Each record below is to be copied word for word, with pictures removed.
┌─ Source data
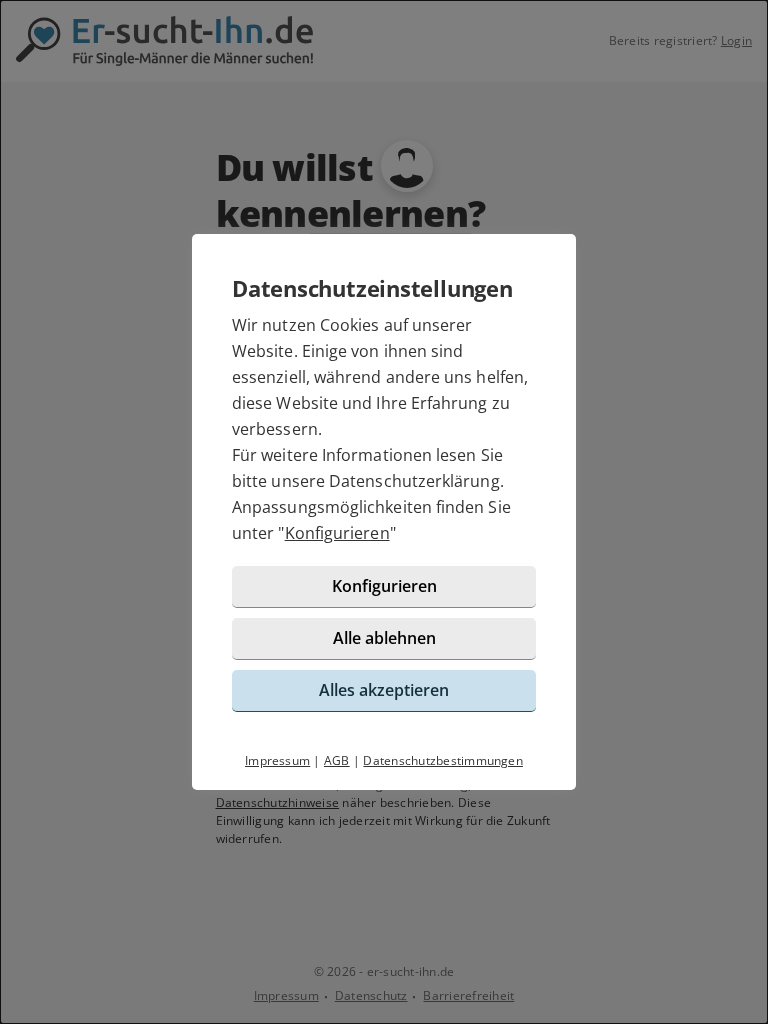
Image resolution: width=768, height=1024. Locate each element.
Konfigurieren (337, 533)
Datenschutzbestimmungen (443, 760)
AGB (337, 760)
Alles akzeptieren (384, 690)
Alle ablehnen (384, 638)
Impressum (277, 760)
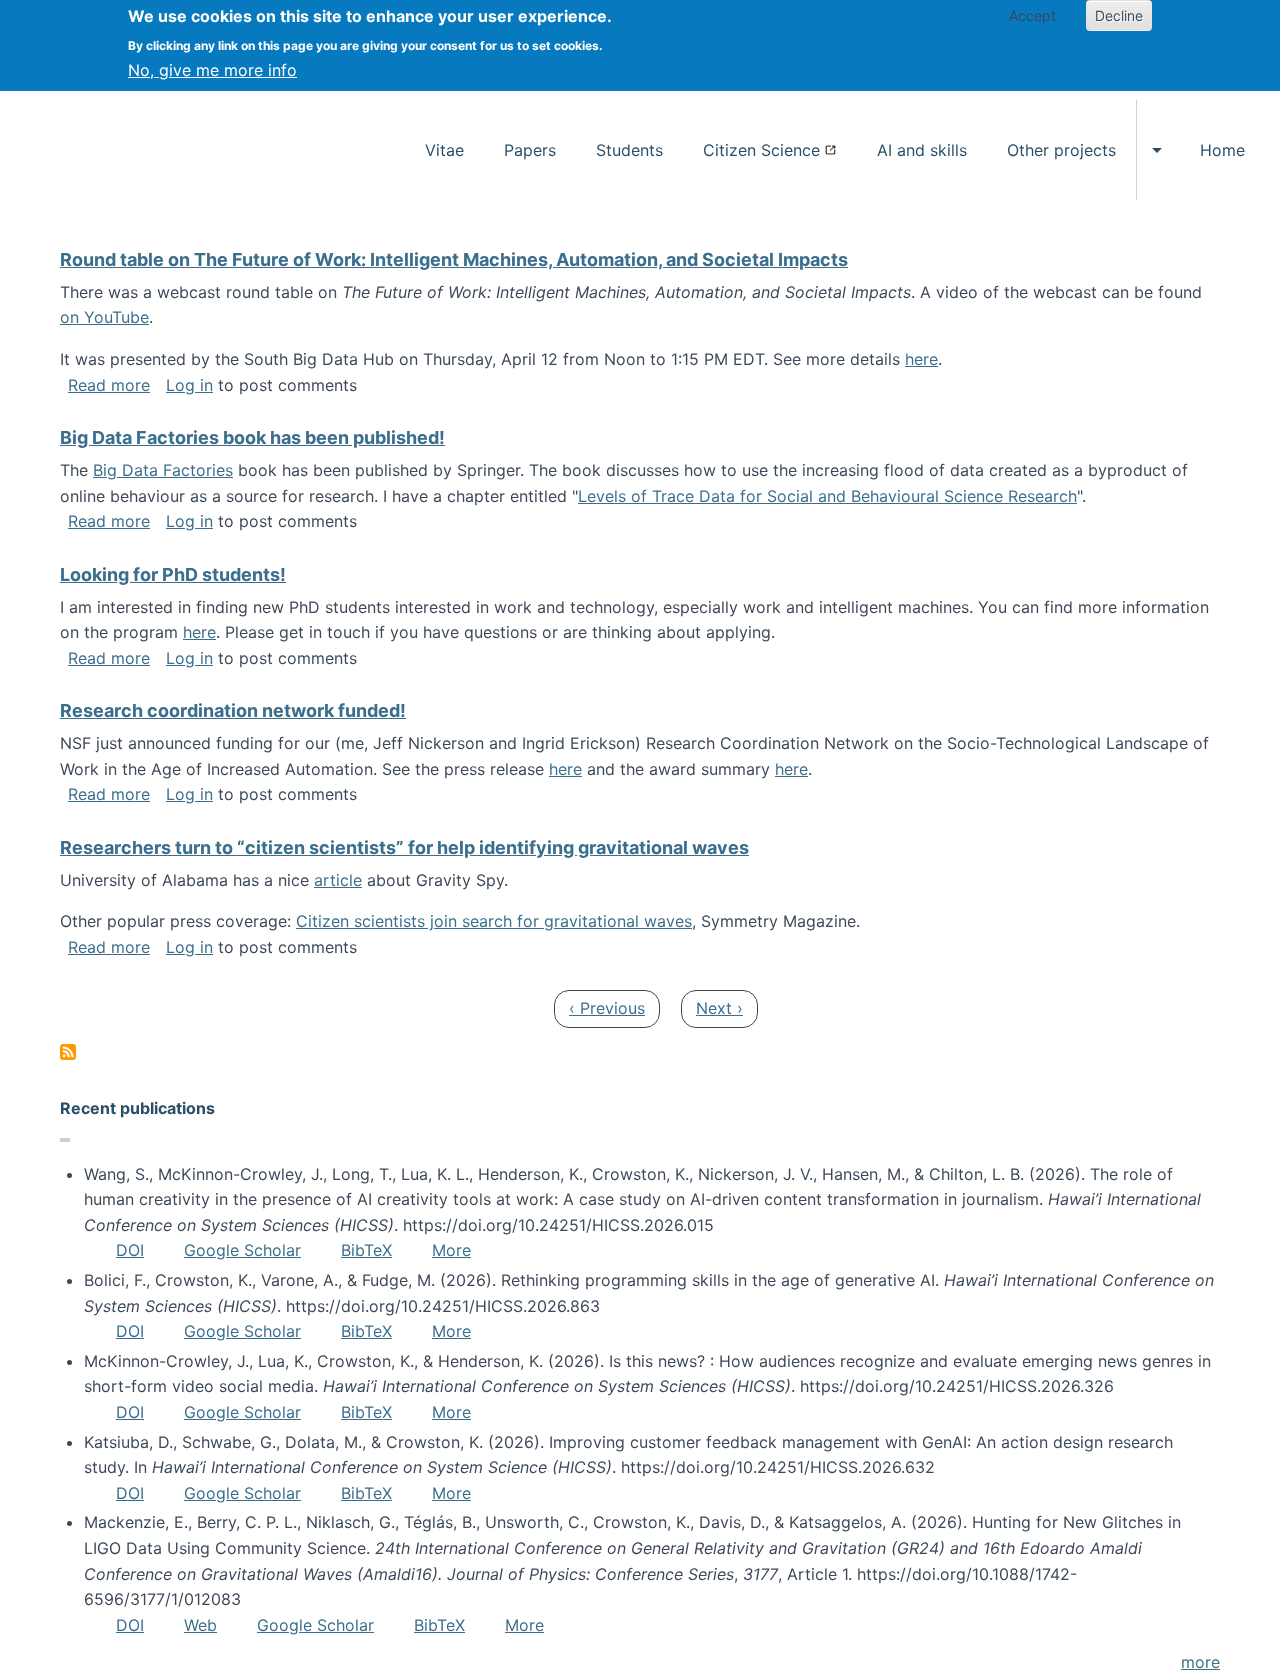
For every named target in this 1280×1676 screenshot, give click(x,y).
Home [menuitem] (1222, 150)
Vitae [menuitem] (444, 150)
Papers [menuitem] (530, 150)
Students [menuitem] (629, 150)
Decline (1119, 15)
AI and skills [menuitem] (922, 150)
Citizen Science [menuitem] (761, 150)
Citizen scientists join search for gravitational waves (494, 921)
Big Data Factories (163, 470)
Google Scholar (242, 1250)
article (338, 880)
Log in (189, 385)
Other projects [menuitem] (1061, 150)
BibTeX (366, 1250)
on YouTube (104, 317)
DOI (130, 1250)
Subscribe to (68, 1052)
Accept (1032, 15)
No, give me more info (212, 70)
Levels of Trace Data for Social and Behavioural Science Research (827, 496)
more (1200, 1662)
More (451, 1250)
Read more (109, 385)
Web (200, 1625)
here (921, 359)
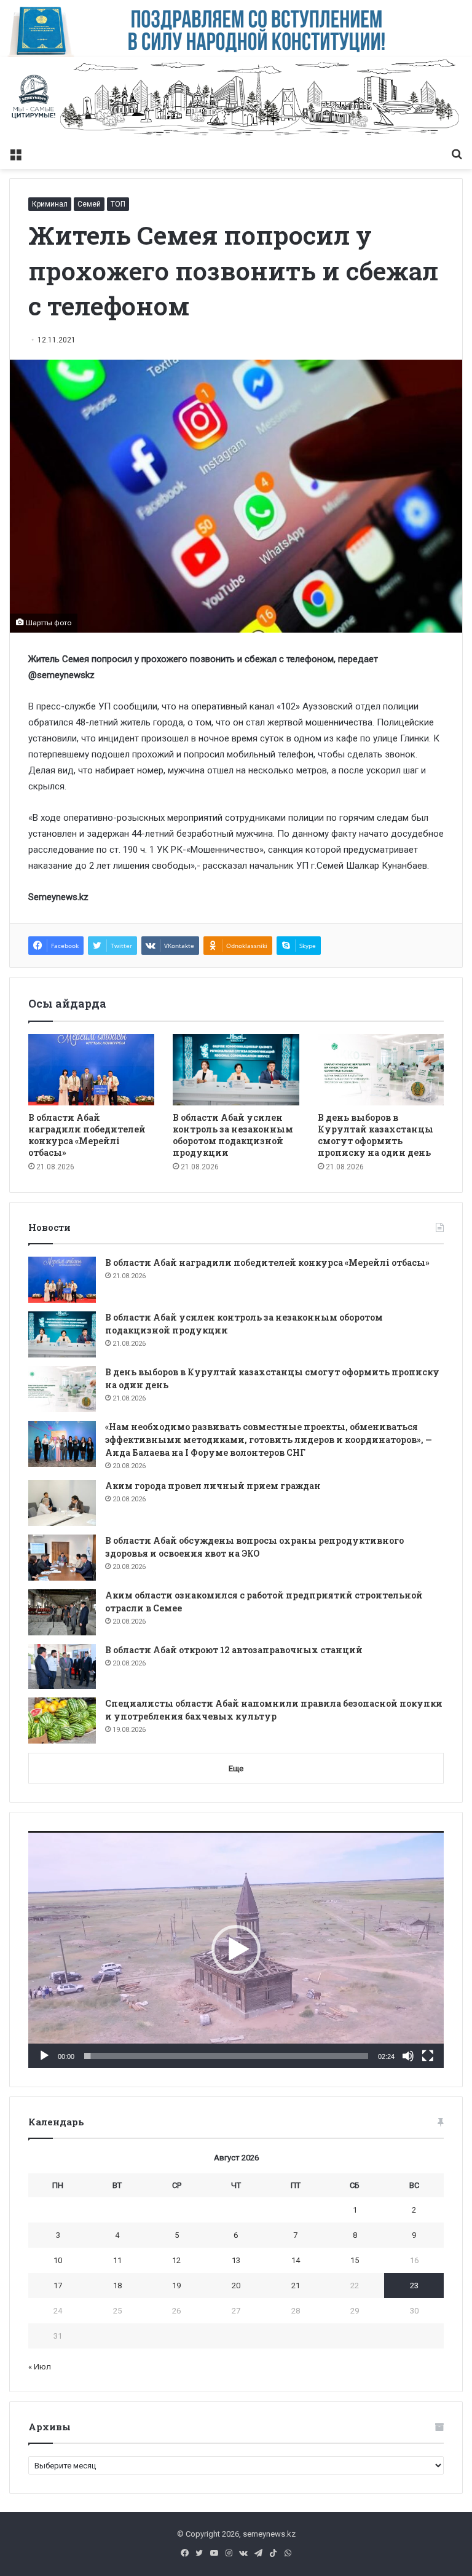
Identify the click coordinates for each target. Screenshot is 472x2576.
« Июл (39, 2366)
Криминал (50, 204)
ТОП (118, 204)
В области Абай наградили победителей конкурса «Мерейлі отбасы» (87, 1135)
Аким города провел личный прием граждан (213, 1485)
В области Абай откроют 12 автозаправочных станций (234, 1650)
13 (236, 2260)
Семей (89, 204)
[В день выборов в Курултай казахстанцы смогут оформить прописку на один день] (381, 1069)
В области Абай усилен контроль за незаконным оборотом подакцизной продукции (233, 1135)
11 (117, 2260)
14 (295, 2260)
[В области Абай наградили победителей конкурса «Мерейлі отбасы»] (91, 1069)
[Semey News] (236, 99)
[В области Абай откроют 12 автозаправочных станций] (62, 1666)
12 (176, 2260)
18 (117, 2285)
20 (236, 2285)
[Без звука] (408, 2056)
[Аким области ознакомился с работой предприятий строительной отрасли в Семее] (62, 1612)
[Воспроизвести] (44, 2056)
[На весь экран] (428, 2056)
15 (354, 2260)
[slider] (226, 2056)
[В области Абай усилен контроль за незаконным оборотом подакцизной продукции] (236, 1069)
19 (176, 2285)
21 (295, 2285)
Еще (236, 1768)
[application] (236, 1949)
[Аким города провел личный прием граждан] (62, 1503)
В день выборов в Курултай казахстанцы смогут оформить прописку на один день (375, 1135)
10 (57, 2260)
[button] (236, 1949)
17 (57, 2285)
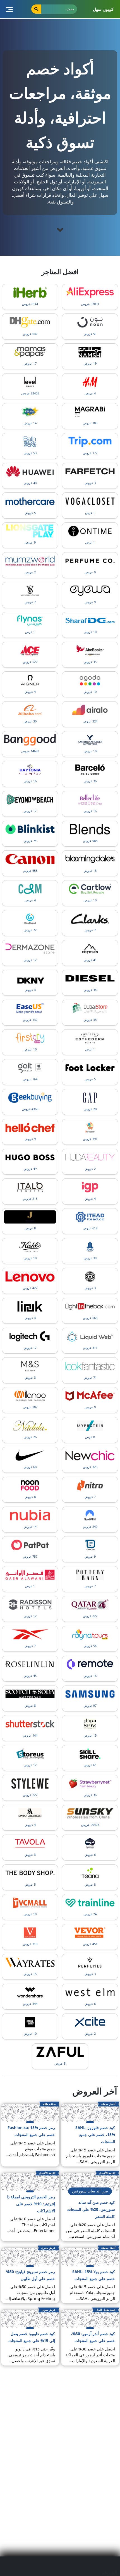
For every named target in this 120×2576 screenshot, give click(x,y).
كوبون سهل (103, 9)
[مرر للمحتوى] (60, 230)
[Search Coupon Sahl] (36, 9)
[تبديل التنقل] (9, 9)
└─
Task output:
Image resolution: width=768, height=1024. Locate each element.
Konfigurieren (337, 533)
Datenschutzbestimmungen (443, 760)
AGB (337, 760)
Alles akzeptieren (384, 690)
Alle ablehnen (384, 638)
Impressum (277, 760)
For every named target in this 1280×1676 screenshot, give click(x,y).
Home [menuitem] (1222, 150)
Vitae [menuitem] (444, 150)
Papers [menuitem] (530, 150)
Students [menuitem] (629, 150)
Decline (1119, 15)
AI and skills [menuitem] (922, 150)
Citizen Science [menuitem] (761, 150)
Citizen scientists join search for gravitational waves (494, 921)
Big Data Factories (163, 470)
Google Scholar (242, 1250)
article (338, 880)
Log in (189, 385)
Other projects [menuitem] (1061, 150)
BibTeX (366, 1250)
on YouTube (104, 317)
DOI (130, 1250)
Subscribe to (68, 1052)
Accept (1032, 15)
No, give me more info (212, 70)
Levels of Trace Data for Social and Behavioural Science Research (827, 496)
more (1200, 1662)
More (451, 1250)
Read more (109, 385)
Web (200, 1625)
here (921, 359)
Identify the click coordinates for each target. Screenshot is 472x2576.
« Июл (39, 2366)
Криминал (50, 204)
ТОП (118, 204)
В области Абай наградили победителей конкурса «Мерейлі отбасы» (87, 1135)
Аким города провел личный прием граждан (213, 1485)
В области Абай откроют 12 автозаправочных станций (234, 1650)
13 (236, 2260)
Семей (89, 204)
[В день выборов в Курултай казахстанцы смогут оформить прописку на один день] (381, 1069)
В области Абай усилен контроль за незаконным оборотом подакцизной продукции (233, 1135)
11 (117, 2260)
14 (295, 2260)
[В области Абай наградили победителей конкурса «Мерейлі отбасы»] (91, 1069)
[Semey News] (236, 99)
[В области Абай откроют 12 автозаправочных станций] (62, 1666)
12 (176, 2260)
18 (117, 2285)
20 (236, 2285)
[Без звука] (408, 2056)
[Аким области ознакомился с работой предприятий строительной отрасли в Семее] (62, 1612)
[Воспроизвести] (44, 2056)
[На весь экран] (428, 2056)
15 (354, 2260)
[slider] (226, 2056)
[В области Абай усилен контроль за незаконным оборотом подакцизной продукции] (236, 1069)
19 (176, 2285)
21 (295, 2285)
Еще (236, 1768)
[application] (236, 1949)
[Аким города провел личный прием граждан] (62, 1503)
В день выборов в Курултай казахстанцы смогут оформить прописку на один день (375, 1135)
10 (57, 2260)
[button] (236, 1949)
17 (57, 2285)
For every named target in this 120×2576 screenshot, give click(x,y).
كوبون سهل (103, 9)
[مرر للمحتوى] (60, 230)
[Search Coupon Sahl] (36, 9)
[تبديل التنقل] (9, 9)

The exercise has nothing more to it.